Had we looked before we leaped, we never would have taken the trip. But we didn’t, and so we did.
It was a typical late winter outing. You know it’s too early for good steelhead fishing, but you also know a few fish will be in the river — those that spent the winter there along with a handful of early spawners wishing to beat the rush. There’s a few in every crowd, piscatorial and human alike, those annoying individuals who are an hour early to everything and never forget where they put their car keys.
Matt Robinson, a good friend and guide for Boyne Outfitters, and I had plans to float the Pigeon. The section starts out northeast of Wolverine in slower, deeper water before dropping sharply and becoming fast riffle water flowing over boulders. It would be a good time to shovel through the berm in front of my father-in-law’s barn and pull my wooden McKenzie drift boat out of storage.
Nature disagreed with me. Despite shaking and banging and chipping away with a coal shovel, the sliding doors were frozen shut. There would be no McKenzie boat until nature released it. Robinson and I would be wading, which didn’t seem like a good idea when we awoke and the thermometer read 4 degrees.
Still, I wanted to compare the effectiveness of spin fishing with a bobber to fly fishing with a strike indicator (aka bobber) which Robinson has done extensively. We’d start at the Sturgeon, which flows into Burt Lake before heading a little further east to the Pigeon which flows into Mullett Lake.
Parking on the edge of a snowmobile trail, we donned our waders and hiked over crusty snow until we hit the river. It was flowing fast with patches of shelf ice clinging to the banks. We eased ourselves into the water, and the first thing I noticed was cotton-like fuzz covering the rocks. I panicked and thought didymo, or rock snot, had bloomed in the Sturgeon. It’s microscopic algae that looks like brown wet wool, and it became a problem in the Manistee for a few years where it snuffed out insect life. However, this fuzz was transparent. When I kicked it free, it revealed itself.
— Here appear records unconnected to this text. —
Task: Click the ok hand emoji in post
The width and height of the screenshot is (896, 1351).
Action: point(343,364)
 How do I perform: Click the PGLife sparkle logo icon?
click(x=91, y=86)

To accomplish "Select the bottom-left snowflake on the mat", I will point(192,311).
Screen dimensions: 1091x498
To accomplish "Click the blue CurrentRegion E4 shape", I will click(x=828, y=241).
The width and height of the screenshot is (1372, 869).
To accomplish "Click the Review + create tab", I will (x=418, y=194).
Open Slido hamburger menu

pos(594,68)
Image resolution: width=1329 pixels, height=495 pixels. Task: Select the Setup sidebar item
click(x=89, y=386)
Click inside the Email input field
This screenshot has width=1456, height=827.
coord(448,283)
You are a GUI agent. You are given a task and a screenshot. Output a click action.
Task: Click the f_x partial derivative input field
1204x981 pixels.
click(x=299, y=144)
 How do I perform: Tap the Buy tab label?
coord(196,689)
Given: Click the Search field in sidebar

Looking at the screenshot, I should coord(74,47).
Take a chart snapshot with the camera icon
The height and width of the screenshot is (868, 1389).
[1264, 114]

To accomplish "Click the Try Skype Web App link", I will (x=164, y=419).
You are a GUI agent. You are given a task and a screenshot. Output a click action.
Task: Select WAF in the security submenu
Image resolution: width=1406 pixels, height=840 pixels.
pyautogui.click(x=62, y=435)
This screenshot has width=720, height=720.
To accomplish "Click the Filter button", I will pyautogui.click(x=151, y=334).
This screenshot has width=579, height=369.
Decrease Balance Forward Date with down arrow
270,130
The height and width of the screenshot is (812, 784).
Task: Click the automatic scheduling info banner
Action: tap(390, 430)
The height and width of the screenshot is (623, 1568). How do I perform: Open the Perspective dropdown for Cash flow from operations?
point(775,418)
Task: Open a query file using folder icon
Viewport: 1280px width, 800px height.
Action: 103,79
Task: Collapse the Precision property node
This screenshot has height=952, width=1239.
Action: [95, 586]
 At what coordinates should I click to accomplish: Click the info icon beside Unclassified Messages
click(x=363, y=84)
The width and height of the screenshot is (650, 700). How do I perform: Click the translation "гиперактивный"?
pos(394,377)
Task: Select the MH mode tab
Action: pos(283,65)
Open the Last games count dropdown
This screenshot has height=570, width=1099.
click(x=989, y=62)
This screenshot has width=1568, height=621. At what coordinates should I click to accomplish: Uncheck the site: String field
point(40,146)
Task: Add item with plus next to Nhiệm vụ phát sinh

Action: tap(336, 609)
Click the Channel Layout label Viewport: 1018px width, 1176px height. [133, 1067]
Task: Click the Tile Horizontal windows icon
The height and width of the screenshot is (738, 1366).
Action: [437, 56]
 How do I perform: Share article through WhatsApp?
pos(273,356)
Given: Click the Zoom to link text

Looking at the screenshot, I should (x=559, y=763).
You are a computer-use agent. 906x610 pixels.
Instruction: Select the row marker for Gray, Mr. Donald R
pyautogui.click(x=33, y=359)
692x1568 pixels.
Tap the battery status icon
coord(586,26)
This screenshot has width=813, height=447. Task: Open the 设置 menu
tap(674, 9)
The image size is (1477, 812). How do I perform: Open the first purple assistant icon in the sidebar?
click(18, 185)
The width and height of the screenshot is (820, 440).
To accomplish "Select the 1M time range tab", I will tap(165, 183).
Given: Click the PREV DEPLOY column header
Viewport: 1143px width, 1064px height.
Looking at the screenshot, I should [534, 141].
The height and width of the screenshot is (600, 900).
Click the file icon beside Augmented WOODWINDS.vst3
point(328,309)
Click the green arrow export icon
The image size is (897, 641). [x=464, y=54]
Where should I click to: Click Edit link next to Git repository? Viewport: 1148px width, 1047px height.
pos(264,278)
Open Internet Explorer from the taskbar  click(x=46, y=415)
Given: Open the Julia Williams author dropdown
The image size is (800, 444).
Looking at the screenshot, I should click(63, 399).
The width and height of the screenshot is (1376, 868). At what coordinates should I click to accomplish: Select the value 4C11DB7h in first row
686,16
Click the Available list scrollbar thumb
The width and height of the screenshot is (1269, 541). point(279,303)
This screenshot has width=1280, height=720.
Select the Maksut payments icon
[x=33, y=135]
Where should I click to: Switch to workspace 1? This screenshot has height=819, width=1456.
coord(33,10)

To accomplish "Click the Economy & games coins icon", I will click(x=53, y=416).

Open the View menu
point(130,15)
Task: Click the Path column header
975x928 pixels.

Fine, frozen slush. I dropped my thermometer in the water. The river hovered between 33 and 34 degrees. The chances of catching fish were as low as the temperature.
Robinson and I alternated, one watching the other, which was a good thing because your rod hand only lasted about five minutes before it needed to rest in a deep, warm pocket. Robinson tied on his favorite steelhead fly, a type of San Juan worm he creates with a pink bead head, a pink yarn body, and a pink rubber worm tail. He hung it about three feet below an Oros strike indicator, which is nothing more than a colored, Styrofoam ball that unscrews into two hemispheres. Your line sits in a notch in the middle of the screw thread so that you can tighten the ball and keep the indicator where you set it, but you can easily unscrew the hemispheres half a turn to slide your indicator up or down the line to a new depth. Being a ball, you don’t have to worry about this bobber sitting upright properly. The only problem was that the indicator immediately froze shut, so there was no unscrewing for depth adjustment.
I was using a center pin bobber on a seven-foot spinning rod with eight-pound Maxima. Google Raven floats and you’ll see what I’m talking about. Speaking of which, it’s almost as if people are embarrassed to use the word bobber. Fly fishermen call them strike indicators and center pin fishermen call them floats. Our good friend Drew Oliver has a sticker on his truck that sums it up best, “It’s a bobber, Bro!”
I started off with a plastic bead but quickly lost it in a log and switched over to one of Robinson’s flies. In a nutshell, both techniques, spinning and fly, accomplished the same thing. For Robinson to get a decent drift, he had to repeatedly mend his line, which once you learn to do is no big deal. For me to get a decent drift, I had to keep my rod tip up and for longer drifts, open my bail. In the cold, my Maxima coiled and got stuck in the guides. It probably needed replacing. Robinson’s bobbers froze, but his fly line cooperated nicely.
As the sun rose, slush and ice chunks floated downriver, greatly disturbing our bobbers and our drifts. Neither of us caught fish, but we both enjoyed being on the river and fishing the way we wanted to fish. No surprise there.
The real surprise came when we drove 15 minutes further east to the Pigeon. The river we had planned to float was frozen solid, the one we expected to be most open.
We would have looked very foolish had we pulled up with a boat.
By early afternoon, we were tired from hiking through the snow in waders. The sun had fully come out. We had enjoyed chips and sandwiches in the truck. We were happy. Had we looked before we leaped, we wouldn’t have gone. Sometimes a blind move is the best choice.